Dassin es un director del que no sé gran cosa, aunque su experiencia vital resulta fascinante (y terrible) a primera vista, siendo uno de los principales damnificados por la “caza de brujas” del senador McCarthy a finales de los 40 y principios de los 50. El caso es que junto con Losey, Rossen, Ritt o, en el lado opuesto, Elia Kazan, es uno de los cineastas cuyas experiencias en aquella época repercutieron positivamente en sus filmes. En el 54, Dassin estaba en París sin un duro con que mantener a su familia, y se vio obligado a realizar esta película, basada en una novela que despiezó sin piedad hasta dejar únicamente lo que le interesaba: un atraco a una joyería y las consecuencias del mismo. Le Stephanois sale de la cárcel, enfermo y envejecido, y organiza el atraco con su antigua banda más un hedonista italiano (que responde a los rasgos del director) cuya posterior indiscreción hará que un gangster enemigo, pareja de la antigua chica de Le Stephanois, se disponga a hacerse con el botín, con resultados trágicos. En escenas como en la agresión de Le Stephanois a su ex, Dassin muestra hasta qué punto se encontraba resentido y destruido, tanto como su personaje, por las condiciones en que esa ridícula vorágine paranoica le había dejado, explotando la vulnerabilidad de los individuos amenazados, pero no es un filme con vocación política alguna; aunque filmado con capital, equipo y localizaciones francesas, es cine negro americano rodado con destreza y que se va haciendo insoportablemente asfixiante a medida que avanza. Esa capacidad de gestionar la tensión se hace visible en las mejores secuencias del filme; la más famosa, la media hora de acción sin diálogos o música durante el robo en la joyería -en la que basta con mostrar los procedimientos que llevan a cabo para hacerse con el botín para hipnotizar al espectador-, y el terror que se desata tras el desliz del italiano, que poco a poco va haciéndose más frenético y desesperado hasta culminar en la magistral secuencia final, la trágica y absurda huida del protagonista a ninguna parte.

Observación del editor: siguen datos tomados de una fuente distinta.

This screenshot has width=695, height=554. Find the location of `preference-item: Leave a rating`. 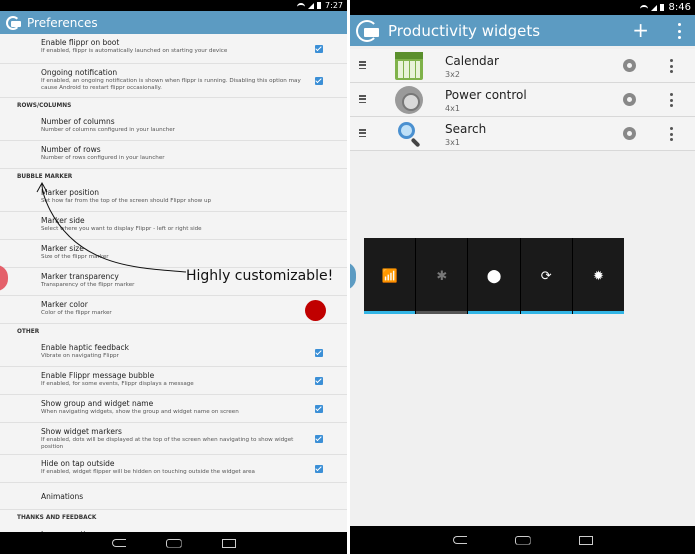

preference-item: Leave a rating is located at coordinates (174, 528).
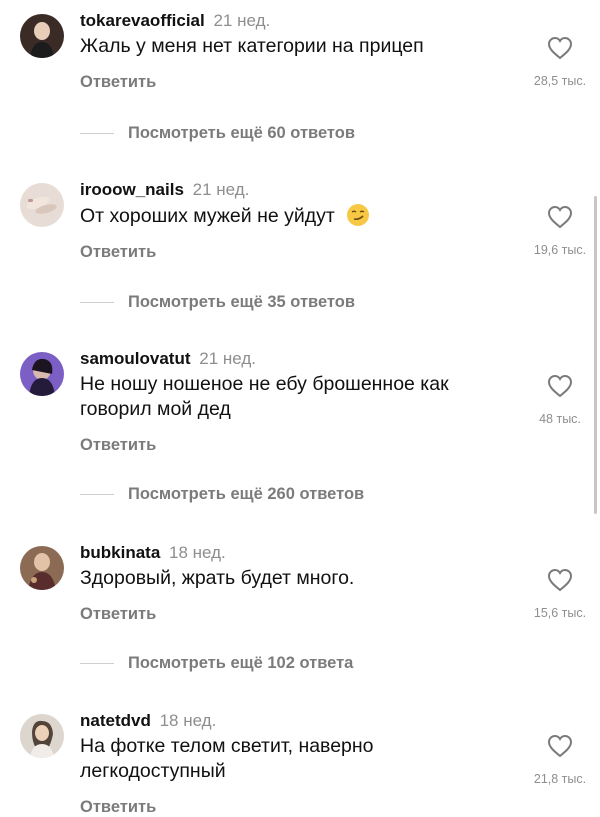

Du rififi chez les hommes, de Jules Dassin (1955). Guión de Jules Dassin, René Wheeler y Auguste Le Breton, sobre la novela de Auguste Le Breton. Interpretada por Jean Servais, Carl Möhner, Robert Manuel, Janine Darcey, Pierre Grasset, Robert Hossein, Marcel Lupovici, Dominique Maurin, Magali Nöel, Marie Sabouret, Claude Sylvain y Jules Dassin.